_Given data_:
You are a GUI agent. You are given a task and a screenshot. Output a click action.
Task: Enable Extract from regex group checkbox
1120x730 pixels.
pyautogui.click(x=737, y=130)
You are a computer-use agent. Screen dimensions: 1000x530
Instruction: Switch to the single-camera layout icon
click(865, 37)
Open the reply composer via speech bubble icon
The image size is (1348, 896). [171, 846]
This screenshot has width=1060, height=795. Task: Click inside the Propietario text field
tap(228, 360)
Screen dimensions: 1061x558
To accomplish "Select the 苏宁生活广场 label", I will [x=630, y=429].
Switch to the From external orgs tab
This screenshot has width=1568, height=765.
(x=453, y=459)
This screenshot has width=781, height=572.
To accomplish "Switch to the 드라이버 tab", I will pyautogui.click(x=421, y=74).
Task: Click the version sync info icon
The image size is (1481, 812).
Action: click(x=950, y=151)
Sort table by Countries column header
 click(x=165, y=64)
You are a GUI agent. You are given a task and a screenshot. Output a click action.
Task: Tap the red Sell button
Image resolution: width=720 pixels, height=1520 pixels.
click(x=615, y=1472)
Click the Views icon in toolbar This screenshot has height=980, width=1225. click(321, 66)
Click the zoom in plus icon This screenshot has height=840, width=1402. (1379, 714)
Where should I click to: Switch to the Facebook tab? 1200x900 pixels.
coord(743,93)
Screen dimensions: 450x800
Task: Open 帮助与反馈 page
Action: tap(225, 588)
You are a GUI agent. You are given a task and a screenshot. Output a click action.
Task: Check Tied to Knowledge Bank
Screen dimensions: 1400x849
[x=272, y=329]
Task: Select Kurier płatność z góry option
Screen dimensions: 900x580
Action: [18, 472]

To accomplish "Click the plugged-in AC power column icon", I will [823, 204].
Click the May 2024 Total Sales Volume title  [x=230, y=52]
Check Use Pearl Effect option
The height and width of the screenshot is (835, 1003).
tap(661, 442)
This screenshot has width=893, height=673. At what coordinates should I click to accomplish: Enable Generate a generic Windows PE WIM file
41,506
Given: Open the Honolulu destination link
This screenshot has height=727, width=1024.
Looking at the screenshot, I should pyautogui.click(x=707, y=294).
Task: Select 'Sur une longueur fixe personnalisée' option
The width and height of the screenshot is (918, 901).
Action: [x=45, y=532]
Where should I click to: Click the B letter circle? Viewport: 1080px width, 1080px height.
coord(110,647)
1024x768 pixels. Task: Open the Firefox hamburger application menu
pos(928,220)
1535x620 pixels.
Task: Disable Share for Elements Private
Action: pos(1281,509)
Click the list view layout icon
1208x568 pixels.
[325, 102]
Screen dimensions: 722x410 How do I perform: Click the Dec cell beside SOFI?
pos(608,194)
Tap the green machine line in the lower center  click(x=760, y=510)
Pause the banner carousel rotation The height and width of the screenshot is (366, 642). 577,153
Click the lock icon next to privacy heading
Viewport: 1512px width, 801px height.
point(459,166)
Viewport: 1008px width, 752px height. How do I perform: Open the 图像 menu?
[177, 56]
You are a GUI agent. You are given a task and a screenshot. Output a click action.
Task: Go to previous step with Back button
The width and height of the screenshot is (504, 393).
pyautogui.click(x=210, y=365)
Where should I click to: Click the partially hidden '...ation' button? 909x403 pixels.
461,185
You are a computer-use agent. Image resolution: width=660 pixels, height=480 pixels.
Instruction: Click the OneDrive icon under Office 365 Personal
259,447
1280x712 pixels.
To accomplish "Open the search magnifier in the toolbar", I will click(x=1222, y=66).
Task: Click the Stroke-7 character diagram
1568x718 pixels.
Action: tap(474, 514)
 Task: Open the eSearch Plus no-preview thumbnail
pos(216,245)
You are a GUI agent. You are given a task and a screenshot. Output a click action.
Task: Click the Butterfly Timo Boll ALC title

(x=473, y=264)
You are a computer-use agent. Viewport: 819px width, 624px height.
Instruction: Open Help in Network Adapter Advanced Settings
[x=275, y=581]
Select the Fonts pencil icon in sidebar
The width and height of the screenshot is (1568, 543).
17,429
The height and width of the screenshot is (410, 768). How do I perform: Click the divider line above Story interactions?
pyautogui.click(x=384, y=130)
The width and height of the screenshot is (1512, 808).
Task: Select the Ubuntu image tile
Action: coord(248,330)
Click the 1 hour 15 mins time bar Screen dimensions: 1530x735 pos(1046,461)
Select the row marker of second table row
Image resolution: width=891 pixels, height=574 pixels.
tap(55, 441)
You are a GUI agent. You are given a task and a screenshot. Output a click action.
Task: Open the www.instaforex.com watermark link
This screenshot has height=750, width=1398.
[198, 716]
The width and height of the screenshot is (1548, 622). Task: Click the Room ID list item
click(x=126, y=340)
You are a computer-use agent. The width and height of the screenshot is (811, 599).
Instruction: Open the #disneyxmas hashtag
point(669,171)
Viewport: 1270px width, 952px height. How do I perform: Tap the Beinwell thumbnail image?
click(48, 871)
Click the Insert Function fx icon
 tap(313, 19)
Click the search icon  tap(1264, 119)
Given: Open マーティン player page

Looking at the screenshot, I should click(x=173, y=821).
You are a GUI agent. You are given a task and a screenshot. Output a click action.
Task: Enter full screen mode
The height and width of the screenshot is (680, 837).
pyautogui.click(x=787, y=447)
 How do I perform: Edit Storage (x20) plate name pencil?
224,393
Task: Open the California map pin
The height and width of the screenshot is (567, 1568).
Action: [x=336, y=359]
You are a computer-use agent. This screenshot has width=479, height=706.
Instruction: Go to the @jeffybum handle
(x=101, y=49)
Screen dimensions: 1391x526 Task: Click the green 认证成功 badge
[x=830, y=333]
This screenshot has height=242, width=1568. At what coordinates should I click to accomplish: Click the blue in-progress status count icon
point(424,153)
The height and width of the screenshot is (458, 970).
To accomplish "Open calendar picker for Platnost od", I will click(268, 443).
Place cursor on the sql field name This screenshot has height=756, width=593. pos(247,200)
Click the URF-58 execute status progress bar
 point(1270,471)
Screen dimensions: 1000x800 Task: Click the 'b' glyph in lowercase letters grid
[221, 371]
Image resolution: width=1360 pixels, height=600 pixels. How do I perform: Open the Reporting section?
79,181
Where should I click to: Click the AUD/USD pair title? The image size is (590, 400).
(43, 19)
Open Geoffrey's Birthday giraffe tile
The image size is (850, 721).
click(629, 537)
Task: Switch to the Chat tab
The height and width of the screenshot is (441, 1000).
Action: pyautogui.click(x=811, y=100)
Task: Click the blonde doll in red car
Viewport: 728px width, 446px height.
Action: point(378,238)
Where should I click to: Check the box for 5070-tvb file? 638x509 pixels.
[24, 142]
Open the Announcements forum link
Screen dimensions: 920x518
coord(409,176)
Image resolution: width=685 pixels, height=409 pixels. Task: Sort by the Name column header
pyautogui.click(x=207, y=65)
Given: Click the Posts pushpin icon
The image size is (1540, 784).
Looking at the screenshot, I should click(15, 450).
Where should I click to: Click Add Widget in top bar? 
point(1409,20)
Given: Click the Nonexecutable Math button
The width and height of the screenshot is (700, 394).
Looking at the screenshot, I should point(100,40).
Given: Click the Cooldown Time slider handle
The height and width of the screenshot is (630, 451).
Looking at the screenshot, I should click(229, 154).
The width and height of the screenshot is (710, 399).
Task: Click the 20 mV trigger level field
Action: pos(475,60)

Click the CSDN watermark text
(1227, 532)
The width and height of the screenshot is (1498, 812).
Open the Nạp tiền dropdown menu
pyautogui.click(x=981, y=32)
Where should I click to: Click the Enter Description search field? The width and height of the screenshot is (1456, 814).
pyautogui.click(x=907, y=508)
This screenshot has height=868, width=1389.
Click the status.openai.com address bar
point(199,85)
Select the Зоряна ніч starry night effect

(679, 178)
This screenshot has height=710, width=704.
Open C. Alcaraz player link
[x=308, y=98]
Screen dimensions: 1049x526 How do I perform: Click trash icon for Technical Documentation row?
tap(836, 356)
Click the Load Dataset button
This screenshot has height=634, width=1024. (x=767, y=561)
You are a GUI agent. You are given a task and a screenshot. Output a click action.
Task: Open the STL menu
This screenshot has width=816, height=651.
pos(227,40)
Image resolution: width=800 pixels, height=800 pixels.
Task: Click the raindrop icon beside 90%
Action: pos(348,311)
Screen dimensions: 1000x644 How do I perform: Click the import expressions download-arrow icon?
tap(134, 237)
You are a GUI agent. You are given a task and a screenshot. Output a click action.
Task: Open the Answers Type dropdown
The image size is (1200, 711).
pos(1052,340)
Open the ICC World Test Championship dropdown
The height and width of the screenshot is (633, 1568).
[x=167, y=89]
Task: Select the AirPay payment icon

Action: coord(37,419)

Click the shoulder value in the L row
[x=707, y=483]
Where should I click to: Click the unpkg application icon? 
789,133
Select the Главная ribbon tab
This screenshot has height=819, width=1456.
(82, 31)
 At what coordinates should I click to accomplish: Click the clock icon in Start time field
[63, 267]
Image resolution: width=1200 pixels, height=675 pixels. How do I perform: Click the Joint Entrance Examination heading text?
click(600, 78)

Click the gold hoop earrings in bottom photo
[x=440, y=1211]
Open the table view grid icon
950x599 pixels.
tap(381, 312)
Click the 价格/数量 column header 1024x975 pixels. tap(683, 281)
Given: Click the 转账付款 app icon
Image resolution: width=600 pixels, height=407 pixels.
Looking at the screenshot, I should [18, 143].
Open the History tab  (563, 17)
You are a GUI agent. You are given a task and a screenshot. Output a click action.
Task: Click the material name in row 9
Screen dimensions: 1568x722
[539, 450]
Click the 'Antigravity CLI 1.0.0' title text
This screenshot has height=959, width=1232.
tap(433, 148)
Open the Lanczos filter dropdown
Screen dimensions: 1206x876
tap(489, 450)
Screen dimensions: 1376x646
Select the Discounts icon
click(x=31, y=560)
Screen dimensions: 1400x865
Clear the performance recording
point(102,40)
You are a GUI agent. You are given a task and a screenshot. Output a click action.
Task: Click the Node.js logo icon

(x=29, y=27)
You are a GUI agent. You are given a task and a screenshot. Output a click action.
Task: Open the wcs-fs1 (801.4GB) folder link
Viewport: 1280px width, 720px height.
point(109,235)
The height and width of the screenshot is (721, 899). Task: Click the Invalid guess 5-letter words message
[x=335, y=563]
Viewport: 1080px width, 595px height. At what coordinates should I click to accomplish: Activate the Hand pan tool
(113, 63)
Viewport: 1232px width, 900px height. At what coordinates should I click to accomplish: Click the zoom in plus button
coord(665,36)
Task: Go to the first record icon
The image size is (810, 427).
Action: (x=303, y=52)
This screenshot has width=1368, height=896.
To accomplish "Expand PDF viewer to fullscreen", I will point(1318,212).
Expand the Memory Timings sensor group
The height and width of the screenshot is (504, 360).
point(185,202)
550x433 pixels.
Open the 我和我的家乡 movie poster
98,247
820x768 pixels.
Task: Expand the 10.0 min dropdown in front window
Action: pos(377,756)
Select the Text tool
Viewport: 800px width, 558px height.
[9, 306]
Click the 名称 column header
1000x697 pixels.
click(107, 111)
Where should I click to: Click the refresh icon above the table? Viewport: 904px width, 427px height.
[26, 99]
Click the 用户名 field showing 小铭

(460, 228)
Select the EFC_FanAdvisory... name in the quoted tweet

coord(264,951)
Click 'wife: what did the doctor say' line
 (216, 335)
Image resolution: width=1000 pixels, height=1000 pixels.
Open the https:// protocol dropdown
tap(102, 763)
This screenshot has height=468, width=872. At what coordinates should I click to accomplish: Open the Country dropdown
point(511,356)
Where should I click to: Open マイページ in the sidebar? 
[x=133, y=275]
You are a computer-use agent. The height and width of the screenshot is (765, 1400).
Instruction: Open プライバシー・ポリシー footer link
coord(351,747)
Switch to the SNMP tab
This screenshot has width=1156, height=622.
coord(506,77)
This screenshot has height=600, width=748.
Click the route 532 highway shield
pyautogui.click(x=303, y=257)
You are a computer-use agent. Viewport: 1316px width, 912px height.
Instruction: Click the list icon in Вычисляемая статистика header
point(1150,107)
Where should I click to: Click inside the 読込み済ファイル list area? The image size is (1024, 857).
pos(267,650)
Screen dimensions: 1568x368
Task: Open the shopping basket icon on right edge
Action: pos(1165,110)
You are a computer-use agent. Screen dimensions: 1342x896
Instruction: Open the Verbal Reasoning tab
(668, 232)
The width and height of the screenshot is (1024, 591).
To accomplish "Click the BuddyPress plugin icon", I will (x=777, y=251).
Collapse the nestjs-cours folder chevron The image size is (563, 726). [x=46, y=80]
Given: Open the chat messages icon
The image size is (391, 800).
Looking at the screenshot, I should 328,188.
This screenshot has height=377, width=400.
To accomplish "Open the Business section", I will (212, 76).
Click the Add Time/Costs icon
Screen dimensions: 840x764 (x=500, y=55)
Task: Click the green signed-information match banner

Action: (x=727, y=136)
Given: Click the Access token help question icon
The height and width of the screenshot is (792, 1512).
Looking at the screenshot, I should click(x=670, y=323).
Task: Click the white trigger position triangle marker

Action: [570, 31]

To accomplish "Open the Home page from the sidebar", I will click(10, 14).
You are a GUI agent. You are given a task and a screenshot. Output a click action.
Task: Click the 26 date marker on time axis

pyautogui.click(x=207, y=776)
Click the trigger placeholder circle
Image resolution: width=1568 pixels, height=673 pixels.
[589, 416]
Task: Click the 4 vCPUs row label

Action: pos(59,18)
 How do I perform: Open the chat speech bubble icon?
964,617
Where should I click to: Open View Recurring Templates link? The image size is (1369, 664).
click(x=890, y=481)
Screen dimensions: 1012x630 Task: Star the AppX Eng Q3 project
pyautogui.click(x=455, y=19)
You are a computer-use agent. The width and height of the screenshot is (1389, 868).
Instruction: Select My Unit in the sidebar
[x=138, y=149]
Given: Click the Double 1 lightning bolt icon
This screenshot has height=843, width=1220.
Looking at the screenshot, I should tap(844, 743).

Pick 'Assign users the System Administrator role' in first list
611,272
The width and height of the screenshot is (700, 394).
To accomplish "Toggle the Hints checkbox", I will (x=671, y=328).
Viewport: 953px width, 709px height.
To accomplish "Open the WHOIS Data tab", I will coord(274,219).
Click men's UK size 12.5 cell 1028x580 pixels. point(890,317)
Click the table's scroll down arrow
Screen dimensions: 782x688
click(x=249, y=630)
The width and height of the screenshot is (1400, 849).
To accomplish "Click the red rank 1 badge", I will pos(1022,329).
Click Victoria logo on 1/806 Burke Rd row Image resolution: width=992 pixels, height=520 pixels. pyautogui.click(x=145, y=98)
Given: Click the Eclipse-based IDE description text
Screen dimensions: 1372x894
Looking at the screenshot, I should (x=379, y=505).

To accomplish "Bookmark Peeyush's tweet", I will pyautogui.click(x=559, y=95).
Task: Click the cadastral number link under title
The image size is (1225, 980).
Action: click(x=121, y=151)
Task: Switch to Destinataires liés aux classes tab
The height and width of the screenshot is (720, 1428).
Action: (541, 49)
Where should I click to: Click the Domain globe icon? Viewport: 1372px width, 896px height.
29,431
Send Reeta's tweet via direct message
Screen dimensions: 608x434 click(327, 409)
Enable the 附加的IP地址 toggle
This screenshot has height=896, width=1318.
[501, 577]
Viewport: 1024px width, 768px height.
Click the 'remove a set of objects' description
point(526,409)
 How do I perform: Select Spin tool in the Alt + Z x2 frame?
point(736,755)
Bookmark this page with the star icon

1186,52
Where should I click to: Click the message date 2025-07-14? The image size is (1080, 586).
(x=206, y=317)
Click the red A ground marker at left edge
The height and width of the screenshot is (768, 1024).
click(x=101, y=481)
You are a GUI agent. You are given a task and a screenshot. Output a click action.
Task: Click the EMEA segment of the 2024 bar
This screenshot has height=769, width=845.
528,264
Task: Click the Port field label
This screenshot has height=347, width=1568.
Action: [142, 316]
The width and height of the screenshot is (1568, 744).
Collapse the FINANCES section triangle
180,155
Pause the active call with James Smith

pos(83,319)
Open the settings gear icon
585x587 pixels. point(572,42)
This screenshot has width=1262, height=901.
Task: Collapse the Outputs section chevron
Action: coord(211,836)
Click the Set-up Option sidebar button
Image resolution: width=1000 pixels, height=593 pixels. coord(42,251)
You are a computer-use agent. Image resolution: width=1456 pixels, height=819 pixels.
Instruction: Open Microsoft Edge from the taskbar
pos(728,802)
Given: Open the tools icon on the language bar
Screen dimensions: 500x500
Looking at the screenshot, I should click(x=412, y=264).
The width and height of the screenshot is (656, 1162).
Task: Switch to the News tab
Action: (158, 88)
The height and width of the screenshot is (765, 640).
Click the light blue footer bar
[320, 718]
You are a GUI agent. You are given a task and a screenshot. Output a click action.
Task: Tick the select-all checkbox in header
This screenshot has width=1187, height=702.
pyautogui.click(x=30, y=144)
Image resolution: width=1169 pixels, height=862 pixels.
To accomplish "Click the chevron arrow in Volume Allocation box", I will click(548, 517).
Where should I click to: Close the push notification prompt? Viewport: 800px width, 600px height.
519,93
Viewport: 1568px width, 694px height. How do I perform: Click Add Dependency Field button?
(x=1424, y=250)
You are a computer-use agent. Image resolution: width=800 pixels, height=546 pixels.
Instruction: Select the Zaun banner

_The task_:
Copy out the rows above, from the line containing "Click the trigger placeholder circle" through the line containing "click(x=890, y=481)", with both of those lines included and every line reproduced unchanged.

_Right answer_:
Click the trigger placeholder circle
Image resolution: width=1568 pixels, height=673 pixels.
[589, 416]
Task: Click the 4 vCPUs row label

Action: pos(59,18)
 How do I perform: Open the chat speech bubble icon?
964,617
Where should I click to: Open View Recurring Templates link? The image size is (1369, 664).
click(x=890, y=481)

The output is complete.